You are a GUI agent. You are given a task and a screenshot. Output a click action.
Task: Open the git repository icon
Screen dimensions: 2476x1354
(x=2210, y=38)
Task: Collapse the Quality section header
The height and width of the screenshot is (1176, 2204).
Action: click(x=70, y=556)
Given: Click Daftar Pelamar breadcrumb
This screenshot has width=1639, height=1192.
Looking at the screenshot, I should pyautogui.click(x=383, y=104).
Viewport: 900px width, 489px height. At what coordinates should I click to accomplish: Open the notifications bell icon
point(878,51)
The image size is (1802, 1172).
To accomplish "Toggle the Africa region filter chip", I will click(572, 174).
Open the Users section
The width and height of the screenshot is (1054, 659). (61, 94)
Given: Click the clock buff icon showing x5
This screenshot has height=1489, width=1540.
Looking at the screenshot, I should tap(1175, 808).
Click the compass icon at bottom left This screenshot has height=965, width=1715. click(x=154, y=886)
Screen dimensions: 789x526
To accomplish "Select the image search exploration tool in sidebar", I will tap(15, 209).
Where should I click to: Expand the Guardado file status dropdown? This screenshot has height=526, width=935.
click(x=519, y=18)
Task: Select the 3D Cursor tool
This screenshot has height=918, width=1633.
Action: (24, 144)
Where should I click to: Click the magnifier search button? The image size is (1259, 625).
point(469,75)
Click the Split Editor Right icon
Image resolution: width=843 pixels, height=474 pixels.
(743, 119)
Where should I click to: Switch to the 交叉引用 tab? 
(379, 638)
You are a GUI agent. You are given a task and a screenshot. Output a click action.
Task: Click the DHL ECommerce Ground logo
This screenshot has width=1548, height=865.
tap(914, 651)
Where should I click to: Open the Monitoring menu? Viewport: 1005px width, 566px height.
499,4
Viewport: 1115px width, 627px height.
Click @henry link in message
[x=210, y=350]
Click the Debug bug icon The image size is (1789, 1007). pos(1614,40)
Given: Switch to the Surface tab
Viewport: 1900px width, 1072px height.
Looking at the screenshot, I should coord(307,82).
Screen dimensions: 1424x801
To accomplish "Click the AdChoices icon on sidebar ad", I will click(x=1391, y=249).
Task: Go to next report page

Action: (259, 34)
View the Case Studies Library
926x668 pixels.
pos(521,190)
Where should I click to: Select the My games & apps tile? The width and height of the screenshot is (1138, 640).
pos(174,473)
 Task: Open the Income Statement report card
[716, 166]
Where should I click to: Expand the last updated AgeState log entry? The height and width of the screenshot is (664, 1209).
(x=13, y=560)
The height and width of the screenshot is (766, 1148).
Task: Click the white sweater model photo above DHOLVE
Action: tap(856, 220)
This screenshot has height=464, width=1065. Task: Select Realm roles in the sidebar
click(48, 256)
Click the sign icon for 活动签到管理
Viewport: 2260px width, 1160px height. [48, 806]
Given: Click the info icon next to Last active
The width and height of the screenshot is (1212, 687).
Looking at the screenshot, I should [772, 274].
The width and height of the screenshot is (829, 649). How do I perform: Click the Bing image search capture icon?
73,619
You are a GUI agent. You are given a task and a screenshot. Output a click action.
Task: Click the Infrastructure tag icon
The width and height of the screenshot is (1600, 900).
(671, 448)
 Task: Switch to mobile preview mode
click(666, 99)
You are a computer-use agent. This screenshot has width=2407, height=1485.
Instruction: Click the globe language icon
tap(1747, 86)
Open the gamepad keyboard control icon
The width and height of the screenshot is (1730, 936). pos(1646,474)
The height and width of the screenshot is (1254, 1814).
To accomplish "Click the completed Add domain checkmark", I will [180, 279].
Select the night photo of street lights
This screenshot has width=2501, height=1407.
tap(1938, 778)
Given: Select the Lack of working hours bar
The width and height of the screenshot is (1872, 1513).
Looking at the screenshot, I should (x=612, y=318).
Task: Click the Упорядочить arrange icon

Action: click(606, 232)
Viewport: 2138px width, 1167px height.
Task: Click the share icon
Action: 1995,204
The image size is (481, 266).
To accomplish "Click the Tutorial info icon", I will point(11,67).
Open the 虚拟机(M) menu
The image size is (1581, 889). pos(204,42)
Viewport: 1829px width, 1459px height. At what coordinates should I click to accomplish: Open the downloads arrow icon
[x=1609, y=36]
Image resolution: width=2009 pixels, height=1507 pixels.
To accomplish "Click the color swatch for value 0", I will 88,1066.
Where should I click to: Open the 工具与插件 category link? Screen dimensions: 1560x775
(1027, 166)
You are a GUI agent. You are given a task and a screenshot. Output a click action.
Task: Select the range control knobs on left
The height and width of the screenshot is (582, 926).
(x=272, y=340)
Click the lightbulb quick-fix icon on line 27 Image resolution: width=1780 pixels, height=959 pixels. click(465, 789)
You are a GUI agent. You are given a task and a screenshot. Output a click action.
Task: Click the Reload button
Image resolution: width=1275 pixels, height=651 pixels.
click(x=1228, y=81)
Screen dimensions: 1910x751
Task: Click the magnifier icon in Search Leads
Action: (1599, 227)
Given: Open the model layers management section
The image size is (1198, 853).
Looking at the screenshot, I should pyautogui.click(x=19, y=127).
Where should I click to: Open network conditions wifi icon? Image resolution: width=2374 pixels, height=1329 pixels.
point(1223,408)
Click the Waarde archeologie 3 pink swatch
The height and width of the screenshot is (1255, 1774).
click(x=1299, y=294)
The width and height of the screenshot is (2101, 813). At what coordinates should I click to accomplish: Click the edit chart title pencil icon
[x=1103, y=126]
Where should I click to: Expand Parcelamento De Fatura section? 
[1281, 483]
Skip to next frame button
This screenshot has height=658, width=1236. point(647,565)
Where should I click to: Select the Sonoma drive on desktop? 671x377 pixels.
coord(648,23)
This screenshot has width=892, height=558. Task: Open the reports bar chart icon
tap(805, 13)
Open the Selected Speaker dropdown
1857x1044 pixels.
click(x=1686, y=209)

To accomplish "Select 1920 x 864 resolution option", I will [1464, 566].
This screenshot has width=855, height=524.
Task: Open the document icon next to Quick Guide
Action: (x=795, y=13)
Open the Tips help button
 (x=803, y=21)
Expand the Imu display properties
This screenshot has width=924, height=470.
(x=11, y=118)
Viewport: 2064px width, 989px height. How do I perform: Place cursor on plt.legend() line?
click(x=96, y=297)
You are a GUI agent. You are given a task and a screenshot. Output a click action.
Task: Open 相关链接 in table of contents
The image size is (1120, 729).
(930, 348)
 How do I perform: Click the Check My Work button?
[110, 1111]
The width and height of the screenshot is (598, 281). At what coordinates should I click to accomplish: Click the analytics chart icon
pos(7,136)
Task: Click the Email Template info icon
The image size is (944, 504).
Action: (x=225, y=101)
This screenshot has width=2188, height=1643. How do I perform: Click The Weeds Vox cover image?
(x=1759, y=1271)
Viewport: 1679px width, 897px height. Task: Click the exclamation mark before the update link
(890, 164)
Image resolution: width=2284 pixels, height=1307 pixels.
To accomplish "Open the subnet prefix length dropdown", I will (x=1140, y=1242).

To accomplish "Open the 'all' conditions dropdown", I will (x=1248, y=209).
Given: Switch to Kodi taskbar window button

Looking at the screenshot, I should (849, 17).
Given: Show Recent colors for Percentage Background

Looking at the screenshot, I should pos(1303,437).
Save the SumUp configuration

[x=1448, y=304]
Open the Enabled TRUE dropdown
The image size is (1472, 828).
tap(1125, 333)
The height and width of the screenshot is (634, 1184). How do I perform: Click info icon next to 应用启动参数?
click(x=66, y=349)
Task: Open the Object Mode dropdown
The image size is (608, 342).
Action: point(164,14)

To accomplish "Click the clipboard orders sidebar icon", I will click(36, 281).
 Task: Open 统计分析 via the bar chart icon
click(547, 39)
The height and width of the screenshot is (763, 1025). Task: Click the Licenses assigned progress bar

------------------------------------------------------------

▸ Task statement
Could you transcribe every entry exactly, without altering anything?

▸ Written response
You are a GUI agent. You are given a task and a screenshot. Output a click action.
Task: Open the git repository icon
Screen dimensions: 2476x1354
(x=2210, y=38)
Task: Collapse the Quality section header
The height and width of the screenshot is (1176, 2204).
Action: click(x=70, y=556)
Given: Click Daftar Pelamar breadcrumb
This screenshot has width=1639, height=1192.
Looking at the screenshot, I should pyautogui.click(x=383, y=104).
Viewport: 900px width, 489px height. At what coordinates should I click to accomplish: Open the notifications bell icon
point(878,51)
The image size is (1802, 1172).
To accomplish "Toggle the Africa region filter chip", I will click(572, 174).
Open the Users section
The width and height of the screenshot is (1054, 659). (61, 94)
Given: Click the clock buff icon showing x5
This screenshot has height=1489, width=1540.
Looking at the screenshot, I should tap(1175, 808).
Click the compass icon at bottom left This screenshot has height=965, width=1715. click(x=154, y=886)
Screen dimensions: 789x526
To accomplish "Select the image search exploration tool in sidebar", I will tap(15, 209).
Where should I click to: Expand the Guardado file status dropdown? This screenshot has height=526, width=935.
click(x=519, y=18)
Task: Select the 3D Cursor tool
This screenshot has height=918, width=1633.
Action: (24, 144)
Where should I click to: Click the magnifier search button? The image size is (1259, 625).
point(469,75)
Click the Split Editor Right icon
Image resolution: width=843 pixels, height=474 pixels.
(743, 119)
Where should I click to: Switch to the 交叉引用 tab? 
(379, 638)
You are a GUI agent. You are given a task and a screenshot. Output a click action.
Task: Click the DHL ECommerce Ground logo
This screenshot has width=1548, height=865.
tap(914, 651)
Where should I click to: Open the Monitoring menu? Viewport: 1005px width, 566px height.
499,4
Viewport: 1115px width, 627px height.
Click @henry link in message
[x=210, y=350]
Click the Debug bug icon The image size is (1789, 1007). pos(1614,40)
Given: Switch to the Surface tab
Viewport: 1900px width, 1072px height.
Looking at the screenshot, I should coord(307,82).
Screen dimensions: 1424x801
To accomplish "Click the AdChoices icon on sidebar ad", I will click(x=1391, y=249).
Task: Go to next report page

Action: (259, 34)
View the Case Studies Library
926x668 pixels.
pos(521,190)
Where should I click to: Select the My games & apps tile? The width and height of the screenshot is (1138, 640).
pos(174,473)
 Task: Open the Income Statement report card
[716, 166]
Where should I click to: Expand the last updated AgeState log entry? The height and width of the screenshot is (664, 1209).
(x=13, y=560)
The height and width of the screenshot is (766, 1148).
Task: Click the white sweater model photo above DHOLVE
Action: tap(856, 220)
This screenshot has height=464, width=1065. Task: Select Realm roles in the sidebar
click(48, 256)
Click the sign icon for 活动签到管理
Viewport: 2260px width, 1160px height. [48, 806]
Given: Click the info icon next to Last active
The width and height of the screenshot is (1212, 687).
Looking at the screenshot, I should [772, 274].
The width and height of the screenshot is (829, 649). How do I perform: Click the Bing image search capture icon?
73,619
You are a GUI agent. You are given a task and a screenshot. Output a click action.
Task: Click the Infrastructure tag icon
The width and height of the screenshot is (1600, 900).
(671, 448)
 Task: Switch to mobile preview mode
click(666, 99)
You are a computer-use agent. This screenshot has width=2407, height=1485.
Instruction: Click the globe language icon
tap(1747, 86)
Open the gamepad keyboard control icon
The width and height of the screenshot is (1730, 936). pos(1646,474)
The height and width of the screenshot is (1254, 1814).
To accomplish "Click the completed Add domain checkmark", I will [180, 279].
Select the night photo of street lights
This screenshot has width=2501, height=1407.
tap(1938, 778)
Given: Select the Lack of working hours bar
The width and height of the screenshot is (1872, 1513).
Looking at the screenshot, I should (x=612, y=318).
Task: Click the Упорядочить arrange icon

Action: click(606, 232)
Viewport: 2138px width, 1167px height.
Task: Click the share icon
Action: 1995,204
The image size is (481, 266).
To accomplish "Click the Tutorial info icon", I will point(11,67).
Open the 虚拟机(M) menu
The image size is (1581, 889). pos(204,42)
Viewport: 1829px width, 1459px height. At what coordinates should I click to accomplish: Open the downloads arrow icon
[x=1609, y=36]
Image resolution: width=2009 pixels, height=1507 pixels.
To accomplish "Click the color swatch for value 0", I will 88,1066.
Where should I click to: Open the 工具与插件 category link? Screen dimensions: 1560x775
(1027, 166)
You are a GUI agent. You are given a task and a screenshot. Output a click action.
Task: Select the range control knobs on left
The height and width of the screenshot is (582, 926).
(x=272, y=340)
Click the lightbulb quick-fix icon on line 27 Image resolution: width=1780 pixels, height=959 pixels. click(465, 789)
You are a GUI agent. You are given a task and a screenshot. Output a click action.
Task: Click the Reload button
Image resolution: width=1275 pixels, height=651 pixels.
click(x=1228, y=81)
Screen dimensions: 1910x751
Task: Click the magnifier icon in Search Leads
Action: (1599, 227)
Given: Open the model layers management section
The image size is (1198, 853).
Looking at the screenshot, I should pyautogui.click(x=19, y=127).
Where should I click to: Open network conditions wifi icon? Image resolution: width=2374 pixels, height=1329 pixels.
point(1223,408)
Click the Waarde archeologie 3 pink swatch
The height and width of the screenshot is (1255, 1774).
click(x=1299, y=294)
The width and height of the screenshot is (2101, 813). At what coordinates should I click to accomplish: Click the edit chart title pencil icon
[x=1103, y=126]
Where should I click to: Expand Parcelamento De Fatura section? 
[1281, 483]
Skip to next frame button
This screenshot has height=658, width=1236. point(647,565)
Where should I click to: Select the Sonoma drive on desktop? 671x377 pixels.
coord(648,23)
This screenshot has width=892, height=558. Task: Open the reports bar chart icon
tap(805, 13)
Open the Selected Speaker dropdown
1857x1044 pixels.
click(x=1686, y=209)

To accomplish "Select 1920 x 864 resolution option", I will [1464, 566].
This screenshot has width=855, height=524.
Task: Open the document icon next to Quick Guide
Action: (x=795, y=13)
Open the Tips help button
 (x=803, y=21)
Expand the Imu display properties
This screenshot has width=924, height=470.
(x=11, y=118)
Viewport: 2064px width, 989px height. How do I perform: Place cursor on plt.legend() line?
click(x=96, y=297)
You are a GUI agent. You are given a task and a screenshot. Output a click action.
Task: Open 相关链接 in table of contents
The image size is (1120, 729).
(930, 348)
 How do I perform: Click the Check My Work button?
[110, 1111]
The width and height of the screenshot is (598, 281). At what coordinates should I click to accomplish: Click the analytics chart icon
pos(7,136)
Task: Click the Email Template info icon
The image size is (944, 504).
Action: (x=225, y=101)
This screenshot has width=2188, height=1643. How do I perform: Click The Weeds Vox cover image?
(x=1759, y=1271)
Viewport: 1679px width, 897px height. Task: Click the exclamation mark before the update link
(890, 164)
Image resolution: width=2284 pixels, height=1307 pixels.
To accomplish "Open the subnet prefix length dropdown", I will (x=1140, y=1242).

To accomplish "Open the 'all' conditions dropdown", I will (x=1248, y=209).
Given: Switch to Kodi taskbar window button

Looking at the screenshot, I should (849, 17).
Given: Show Recent colors for Percentage Background

Looking at the screenshot, I should pos(1303,437).
Save the SumUp configuration

[x=1448, y=304]
Open the Enabled TRUE dropdown
The image size is (1472, 828).
tap(1125, 333)
The height and width of the screenshot is (634, 1184). How do I perform: Click info icon next to 应用启动参数?
click(x=66, y=349)
Task: Open the Object Mode dropdown
The image size is (608, 342).
Action: point(164,14)

To accomplish "Click the clipboard orders sidebar icon", I will click(36, 281).
 Task: Open 统计分析 via the bar chart icon
click(547, 39)
The height and width of the screenshot is (763, 1025). Task: Click the Licenses assigned progress bar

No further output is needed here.